I’m somewhere in between, having spent enough on London 2012 tickets to leave a large hole in my bank balance, but despairing of the amount paid to some talented young footballers who can eenthral a stadium with their skills, but seem incapable of behaving decently.
I should confess that my own sporting life has not been full of glory. As a youngster I dreamed of playing full back for the Scottish rugby team but shortsightedness and a lack of speed meant a few games for a school side was as far as I got. I was similarly unsuccessful at golf before I rediscovered running at University. At school running was something to be endured once a week, whether it was cross country in the winter or pounding round a grass athletics track in summer behind much faster boys.

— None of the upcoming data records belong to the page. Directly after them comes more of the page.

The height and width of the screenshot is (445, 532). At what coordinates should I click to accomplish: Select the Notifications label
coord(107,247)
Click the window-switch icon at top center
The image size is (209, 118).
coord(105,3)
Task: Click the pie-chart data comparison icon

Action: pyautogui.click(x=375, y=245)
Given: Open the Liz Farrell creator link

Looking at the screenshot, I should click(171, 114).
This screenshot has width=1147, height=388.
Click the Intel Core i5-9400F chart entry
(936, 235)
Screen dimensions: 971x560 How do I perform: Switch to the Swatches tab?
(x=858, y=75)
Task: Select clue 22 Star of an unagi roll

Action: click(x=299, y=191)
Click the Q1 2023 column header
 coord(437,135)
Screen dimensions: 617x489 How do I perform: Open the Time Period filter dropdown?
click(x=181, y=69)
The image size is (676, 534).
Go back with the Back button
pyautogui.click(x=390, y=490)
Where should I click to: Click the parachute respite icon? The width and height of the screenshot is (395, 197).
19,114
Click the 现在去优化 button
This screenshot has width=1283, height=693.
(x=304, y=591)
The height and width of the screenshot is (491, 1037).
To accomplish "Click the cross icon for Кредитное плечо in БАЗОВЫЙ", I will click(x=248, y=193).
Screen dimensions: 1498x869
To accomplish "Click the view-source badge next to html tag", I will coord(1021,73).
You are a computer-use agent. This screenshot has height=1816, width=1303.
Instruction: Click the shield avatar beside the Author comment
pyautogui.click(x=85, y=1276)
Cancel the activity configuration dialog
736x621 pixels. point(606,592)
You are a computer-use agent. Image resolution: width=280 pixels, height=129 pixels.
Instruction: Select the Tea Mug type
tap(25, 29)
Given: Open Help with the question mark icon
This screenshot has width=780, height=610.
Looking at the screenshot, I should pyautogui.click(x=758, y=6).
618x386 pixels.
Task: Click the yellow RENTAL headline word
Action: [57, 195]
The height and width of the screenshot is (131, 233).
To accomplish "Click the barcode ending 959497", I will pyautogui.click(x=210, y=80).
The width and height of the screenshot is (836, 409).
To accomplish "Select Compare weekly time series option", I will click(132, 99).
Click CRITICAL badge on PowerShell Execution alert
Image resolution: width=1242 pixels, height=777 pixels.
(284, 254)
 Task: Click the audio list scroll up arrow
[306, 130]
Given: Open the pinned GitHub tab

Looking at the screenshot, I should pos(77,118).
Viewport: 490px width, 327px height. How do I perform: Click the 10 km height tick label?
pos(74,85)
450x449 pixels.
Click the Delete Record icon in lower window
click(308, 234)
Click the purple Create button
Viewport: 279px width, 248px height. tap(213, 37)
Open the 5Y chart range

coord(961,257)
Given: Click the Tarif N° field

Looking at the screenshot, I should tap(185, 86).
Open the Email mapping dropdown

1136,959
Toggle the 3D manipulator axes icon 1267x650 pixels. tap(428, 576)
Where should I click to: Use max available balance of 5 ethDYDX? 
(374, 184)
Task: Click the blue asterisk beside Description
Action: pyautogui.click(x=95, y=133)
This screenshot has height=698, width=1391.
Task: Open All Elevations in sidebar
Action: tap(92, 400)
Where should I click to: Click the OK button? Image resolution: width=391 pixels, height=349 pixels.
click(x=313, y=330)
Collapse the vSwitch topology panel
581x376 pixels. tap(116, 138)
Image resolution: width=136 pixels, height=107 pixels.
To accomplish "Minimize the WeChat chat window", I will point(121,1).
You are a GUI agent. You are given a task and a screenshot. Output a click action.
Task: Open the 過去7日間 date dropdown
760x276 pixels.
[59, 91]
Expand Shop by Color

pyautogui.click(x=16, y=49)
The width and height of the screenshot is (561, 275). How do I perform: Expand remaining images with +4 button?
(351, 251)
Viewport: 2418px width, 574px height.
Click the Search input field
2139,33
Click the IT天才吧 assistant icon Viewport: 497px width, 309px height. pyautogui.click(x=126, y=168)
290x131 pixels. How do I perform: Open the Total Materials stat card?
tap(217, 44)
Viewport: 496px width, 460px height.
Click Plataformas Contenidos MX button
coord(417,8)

Freed of the restrictions of school, however, running became an escape as well as a way of keeping fit.
For Jo Pavey, running is a lifelong obsession, an itch that constantly needs to be scratched. At an age when most sports people have turned to coaching, punditry or anonymity away from the floodlights, she has continued to compete at the highest level. At the age of forty she won her first ever championship medal, becoming European 10,000 metre champion. Remarkable enough, but the win came within months of having her second child.
In `This Mum Runs’, Pavey reveals that as a toddler she never stood still, and although injuries and the like have interrupted her running career, she has kept going ever since.
While some well known athletes seem to enjoy careers that see them progress from success to success with apparent inevitability, that’s not the case with Pavey.
Her story is testament to power of believing in yourself, of continuing to follow a dream even when it might seem hopeless. If you know someone who used to enjoy sport but now says they are `too old’, this book could change their mind.